**Problem:** Reproduce the material below word for word, starting at its first line and ending with the line that contains "(368, 866).", that line included. Omit the pictures.

**Dataset excerpts:**

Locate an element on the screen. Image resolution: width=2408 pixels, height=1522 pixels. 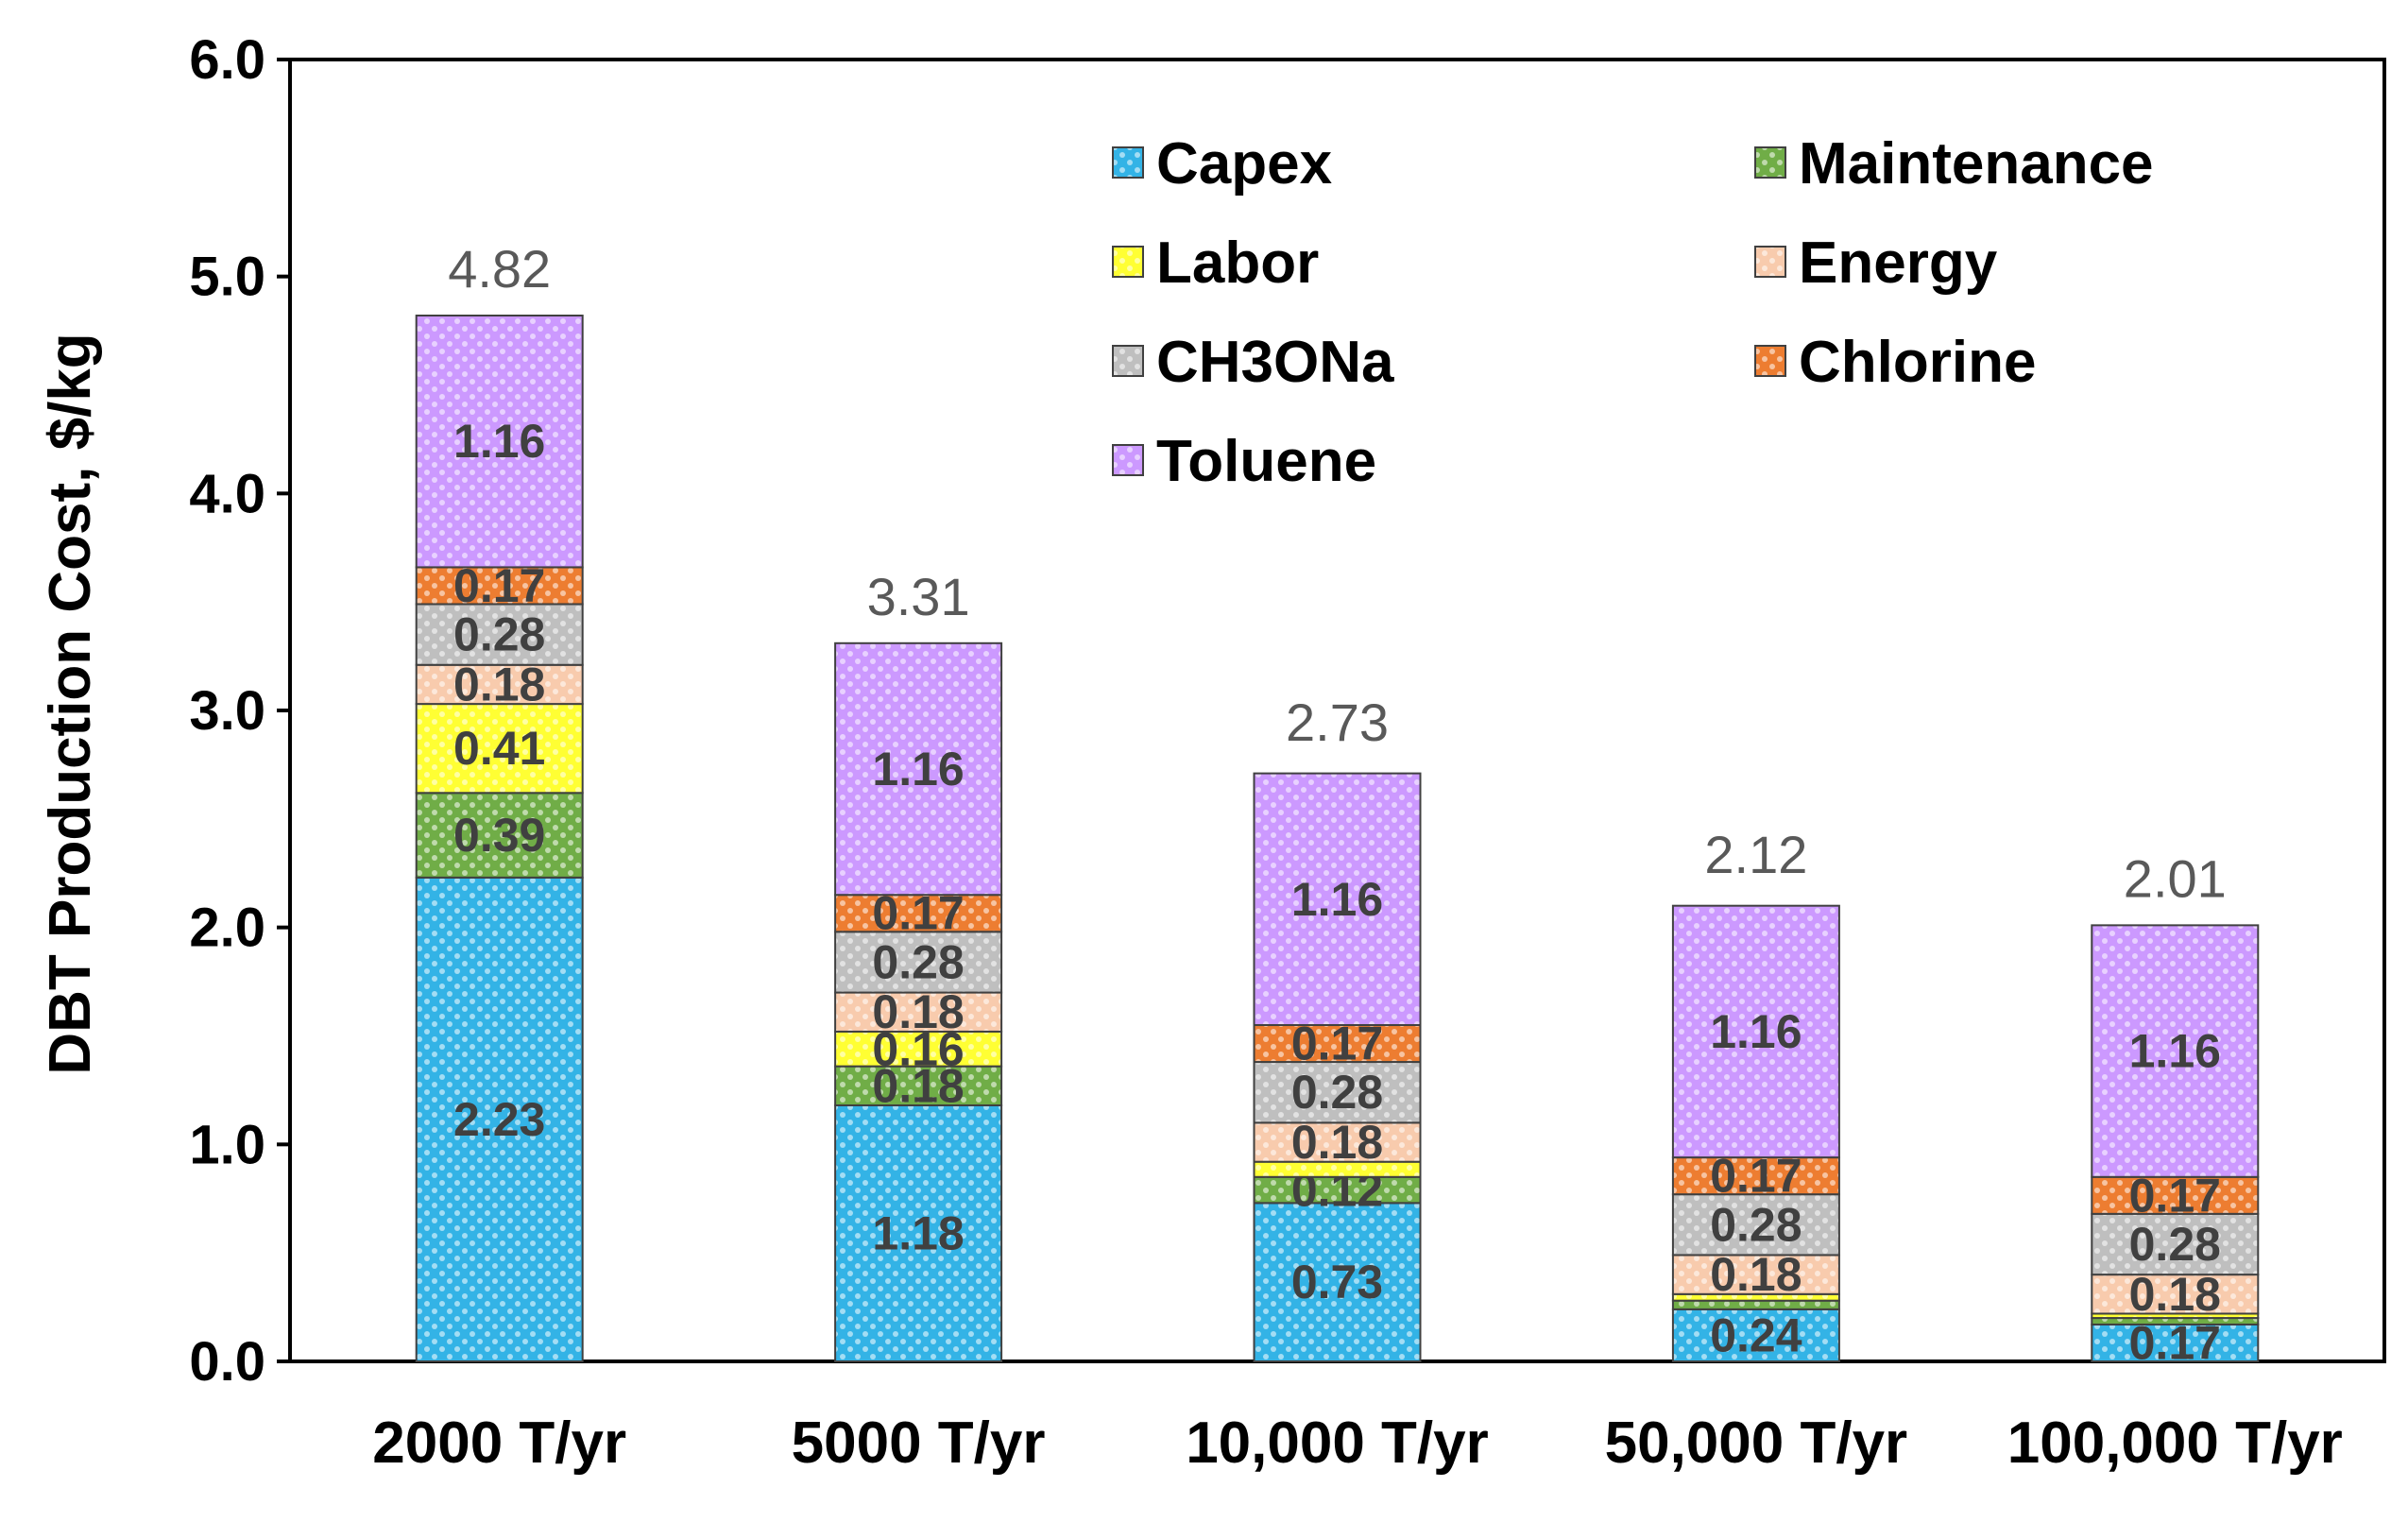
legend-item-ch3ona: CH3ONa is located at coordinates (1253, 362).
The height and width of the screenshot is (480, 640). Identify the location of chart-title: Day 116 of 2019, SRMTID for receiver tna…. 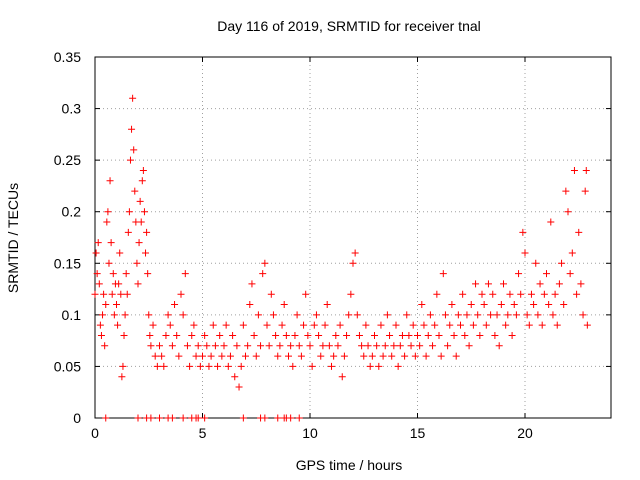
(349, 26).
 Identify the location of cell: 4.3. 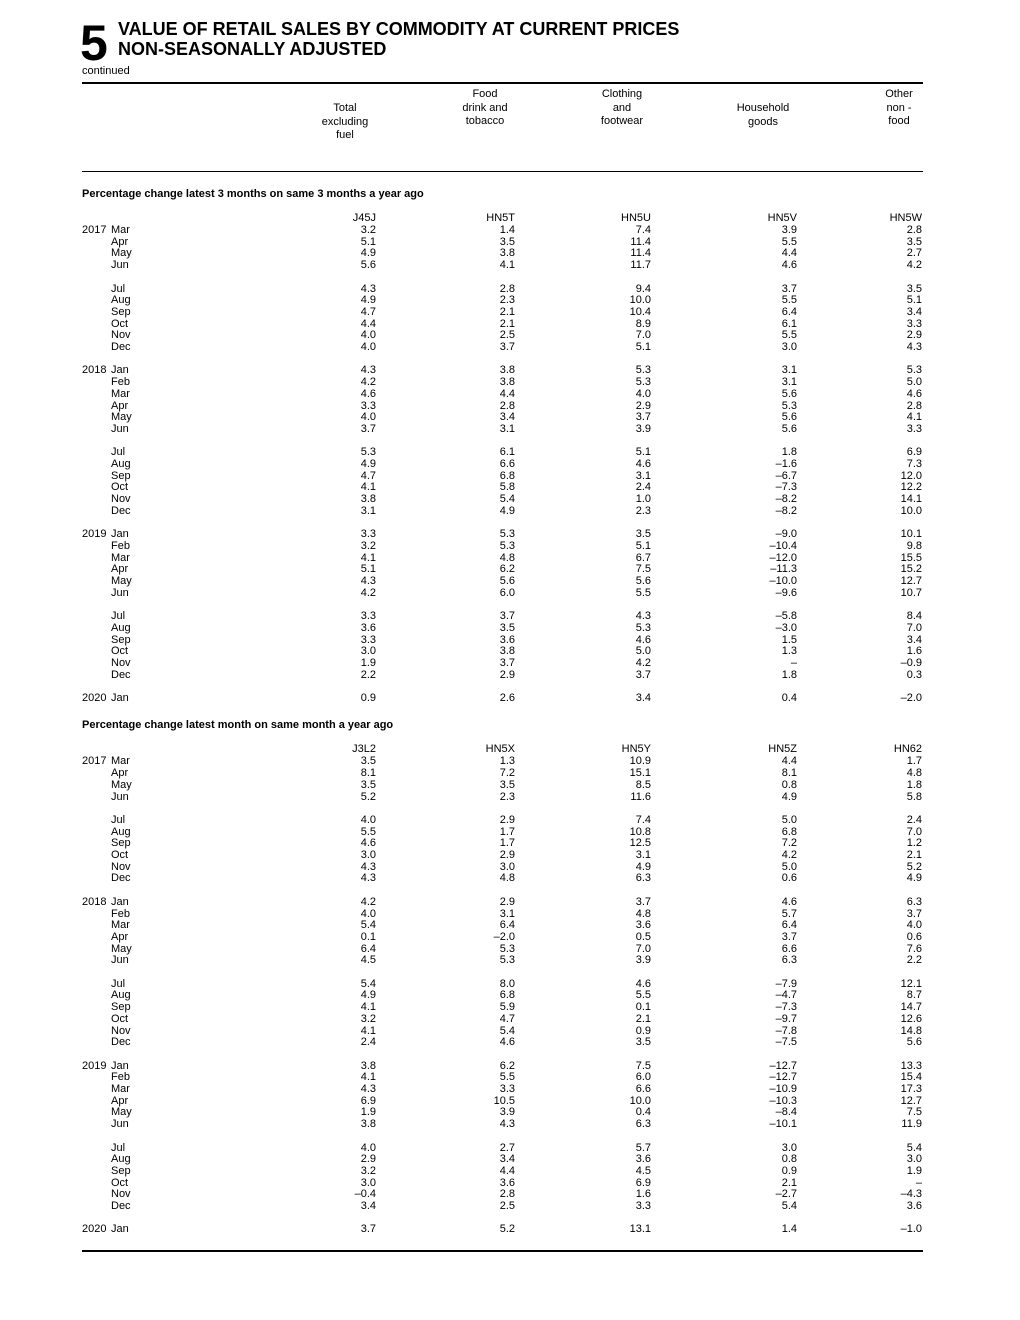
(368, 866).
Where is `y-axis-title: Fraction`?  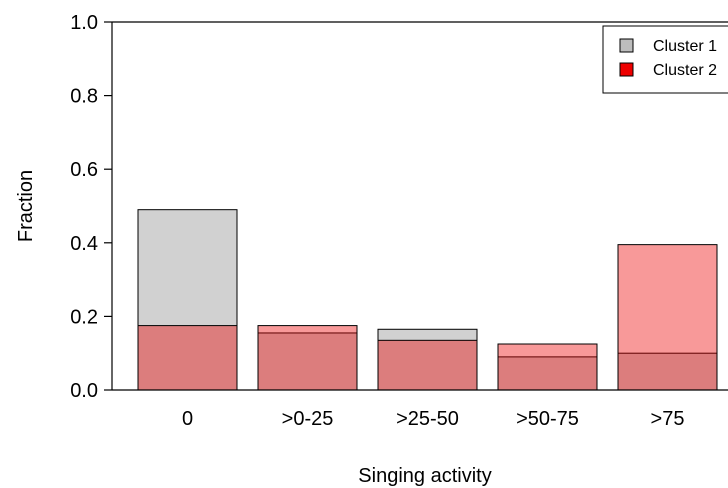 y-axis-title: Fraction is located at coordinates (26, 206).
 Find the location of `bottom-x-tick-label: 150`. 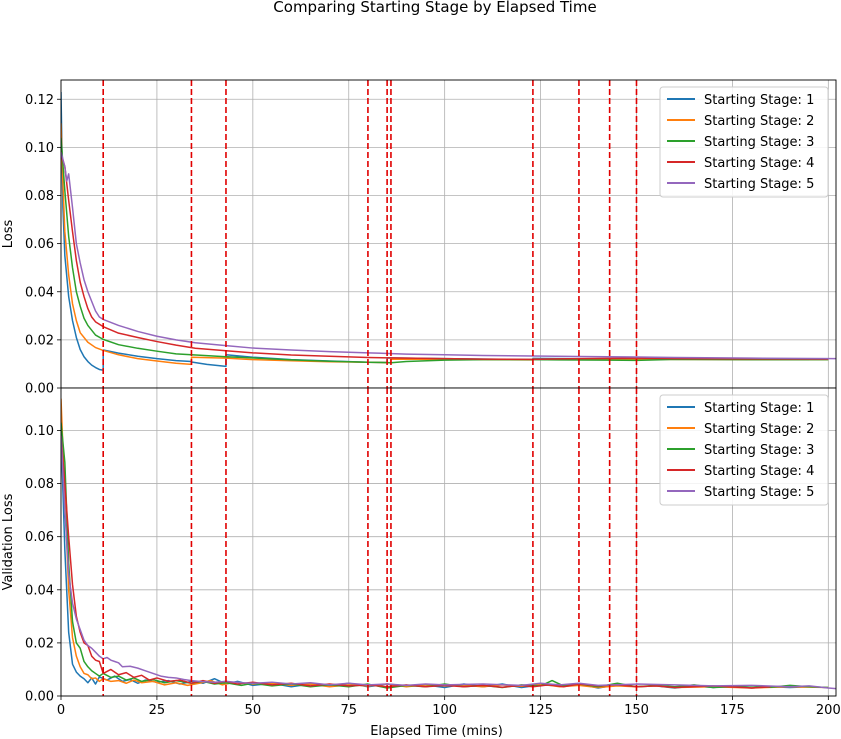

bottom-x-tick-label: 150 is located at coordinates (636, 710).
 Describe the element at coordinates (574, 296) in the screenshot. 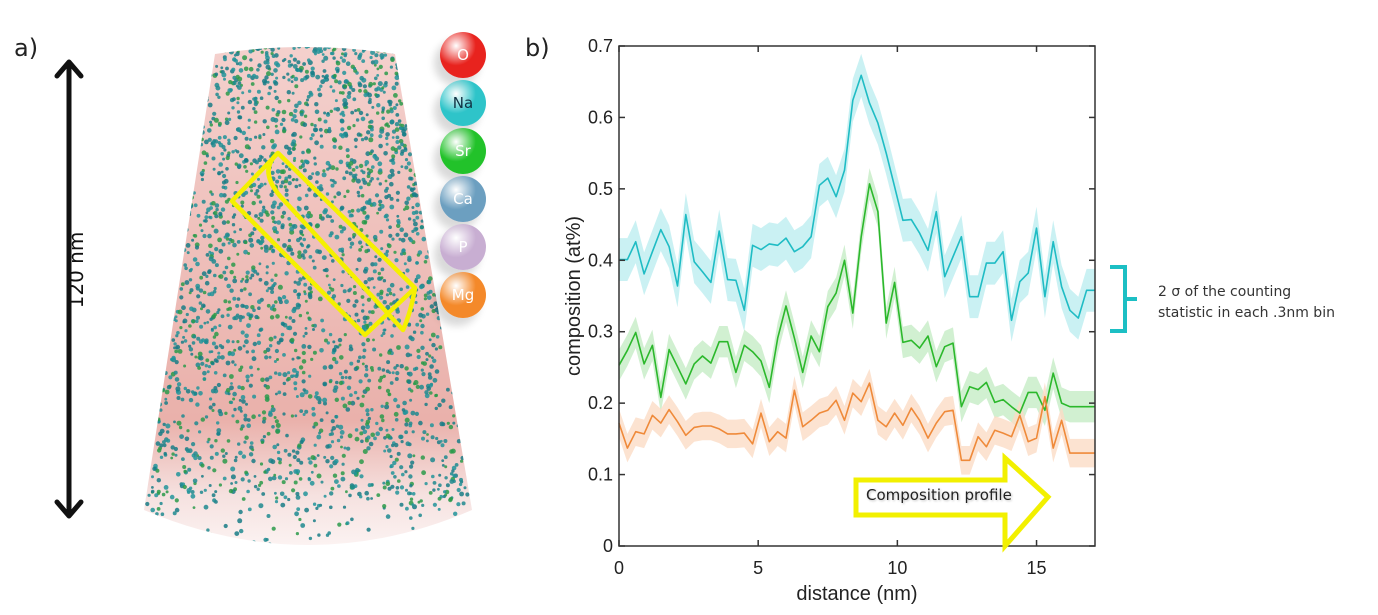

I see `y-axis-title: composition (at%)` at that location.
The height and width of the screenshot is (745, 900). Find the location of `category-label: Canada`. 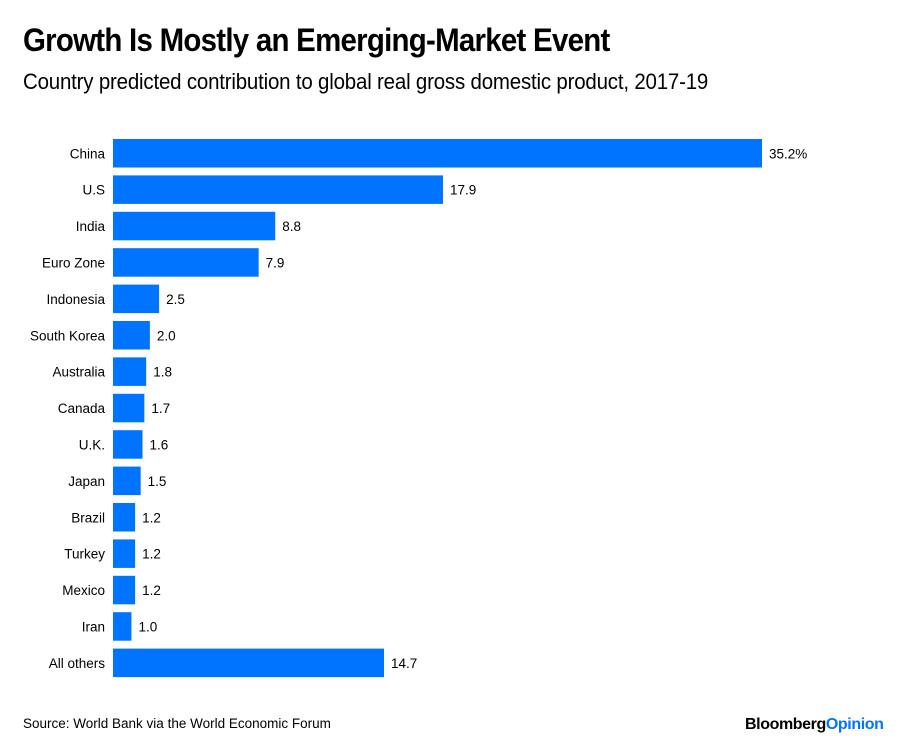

**Exercise solution:**
Locate an element on the screen. Image resolution: width=2408 pixels, height=1522 pixels. 
legend-item-ch3ona: CH3ONa is located at coordinates (1253, 362).
The height and width of the screenshot is (480, 640). Identify the location of chart-title: Day 116 of 2019, SRMTID for receiver tna…. 
(349, 26).
 Identify the location of cell: 4.3. 
(368, 866).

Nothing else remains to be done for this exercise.